The Love of Country
Dear Ghana
I don’t know where to start from. How does one say goodbye after promising that they’d never leave. Leaving. That Was always going to come, but I never intended that it be forever, but now, here I find myself, miles away from you without a way back. Not because I lost my way, but because you are silent. Because you’re trees and seas, you’re music, you’re history. In these manifestations you say little on my behalf. I can hear nothing from this far out. All I see is your indifference. it is hard to keep a promise to one who doesn’t see me. Ghana, you don’t see me. And so I cannot come and let loyalty kill me. And so I didn’t leave, I ran away. To seek refuge in another kind of struggle. To make my home another land. To miss you every day, and in some moments contemplate what could be possible if you loved me just a little.

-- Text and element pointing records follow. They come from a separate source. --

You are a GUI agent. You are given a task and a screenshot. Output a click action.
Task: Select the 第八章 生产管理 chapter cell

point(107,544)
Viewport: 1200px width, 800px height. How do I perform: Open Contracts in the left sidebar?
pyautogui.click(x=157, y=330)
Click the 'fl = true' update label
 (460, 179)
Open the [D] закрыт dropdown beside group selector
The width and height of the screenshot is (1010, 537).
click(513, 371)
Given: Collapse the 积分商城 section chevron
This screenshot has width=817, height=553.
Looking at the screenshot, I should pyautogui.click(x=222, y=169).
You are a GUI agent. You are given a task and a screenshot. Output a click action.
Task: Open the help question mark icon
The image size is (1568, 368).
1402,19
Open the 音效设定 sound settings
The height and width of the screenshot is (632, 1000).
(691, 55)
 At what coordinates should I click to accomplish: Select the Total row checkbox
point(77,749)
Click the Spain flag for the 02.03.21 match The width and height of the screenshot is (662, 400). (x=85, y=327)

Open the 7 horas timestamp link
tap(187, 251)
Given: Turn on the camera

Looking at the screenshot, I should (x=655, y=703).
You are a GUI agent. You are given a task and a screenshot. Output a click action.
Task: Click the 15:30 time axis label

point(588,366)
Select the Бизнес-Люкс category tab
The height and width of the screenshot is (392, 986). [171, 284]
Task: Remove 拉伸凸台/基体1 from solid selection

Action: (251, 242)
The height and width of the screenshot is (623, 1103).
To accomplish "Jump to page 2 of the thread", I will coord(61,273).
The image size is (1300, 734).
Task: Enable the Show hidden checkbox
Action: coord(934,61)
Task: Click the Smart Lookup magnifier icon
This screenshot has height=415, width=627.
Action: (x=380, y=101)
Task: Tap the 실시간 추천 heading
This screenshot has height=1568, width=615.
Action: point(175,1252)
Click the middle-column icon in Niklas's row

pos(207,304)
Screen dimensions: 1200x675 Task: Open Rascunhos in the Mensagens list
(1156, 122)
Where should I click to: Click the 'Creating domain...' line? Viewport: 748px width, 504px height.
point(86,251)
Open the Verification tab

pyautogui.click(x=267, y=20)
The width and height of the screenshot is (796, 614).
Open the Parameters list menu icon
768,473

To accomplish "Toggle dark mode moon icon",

Dear Ghana, it is toxic. To crave the very thing that inhabits poison. And yet I carry a dull ache for you in my heart. A longing for all I have known. Of everything that I used to call home. Dear Ghana, I am a cast out. I am denied, ostracized, criminalized. I am curse, I am an abomination, I am insufferable. My pain is numbed by anger. Bile rising from my stomach, tearing me asunder. I am bursting from rage from the rape, the murder, the pillaging. And all the blessings showered on the damaging. Of the hopelessness in the future. Of the flatness in the air. Of having nothing good to write about. Of having nothing good to pray about. Of having nothing true to believe in. Of realizing that truth can be deceiving. I just want to be alone and left alone. I just want to come and go as I please. I just want to be one of many, who journey forth to return. Who can speak of peace and mean it.
But what is Peace to the likes of me? Who have to do battle in order to be free? Fated to win my heritage through blood and toil. With no good name to defend. With no god to offer help.
Dear Ghana, what is to become of you? What will become of us? What will time tell? Will it be of my numbness, my apathy? Will you be needing me at a point where I gha-nathing for you?